This is one of the best tutorial ever seen. I have been searching this kind of tutorial. Thanks. How to send csvfile, table as input parameter instead of read all files from folder. Please share link or video which can help
Hey Nate, your videos are just too good. I love how your channel is so dedicated towards real word data science. By the way I noticed that you started a video series, "For your Data Science Project" and I really want you to continue making videos for this particular series because there's literally no one on RU-vid with such guidance on DS projects and I have been looking for one since a very long time because I have my placements just after 12 months and I really want to make a full stack data science project. Thank you.
Amazingly helpful and easy to follow. Love this series on automating common tasks with Python. Can you do a series on automating with Python on calling an API and storing the JSON output in a database? Thank you again!
I'm glad you like this series. I wasn't sure if it's a topic people liked it or found boring. But I'll aim to do a few more. My next one can definitely be automating an API call to storing the data into a database. I have a few SQL videos in queue right now but I'll aim to create another python video some time early next year. I think what I'll also do is speed up the coding process too. Correct me if I'm wrong but you don't actually need to see me coding so I might just show the code one line at a time and explain it. If you have a strong opinion about it one way or another, let me know.

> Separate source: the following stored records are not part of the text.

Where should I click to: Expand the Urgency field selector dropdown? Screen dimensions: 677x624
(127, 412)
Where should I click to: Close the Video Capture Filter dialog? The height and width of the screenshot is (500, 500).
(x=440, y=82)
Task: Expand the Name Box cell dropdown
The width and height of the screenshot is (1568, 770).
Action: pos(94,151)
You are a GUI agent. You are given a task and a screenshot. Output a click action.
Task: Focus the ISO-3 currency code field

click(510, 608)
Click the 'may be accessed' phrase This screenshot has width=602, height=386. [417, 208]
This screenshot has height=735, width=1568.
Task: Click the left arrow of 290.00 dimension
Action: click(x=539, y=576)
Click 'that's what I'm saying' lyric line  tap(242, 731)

@@stratascratch Personally, the coding part is very helpful to me, especially how you describe each step and each piece of your code. When you do it live it is slow enough for me to process what you are doing and understand. If you jump ahead and skip over the coding, it's too fast for me and I'll have to figure out each piece of what you are doing (lots of pausing). I'm a novice, so that's my bias. Thank you!
@@stratascratch Hey Nate, I think this is one of the best data science channels out there. I've spent the last few months learning DS from kaggle and tutorials on udemy/yt, but you're the first person to code the way I'd like to learn. Unfortunately, most people focus on the DS part, so they completely ignore good software development practices. I would love to see more series on model building or cleaning data.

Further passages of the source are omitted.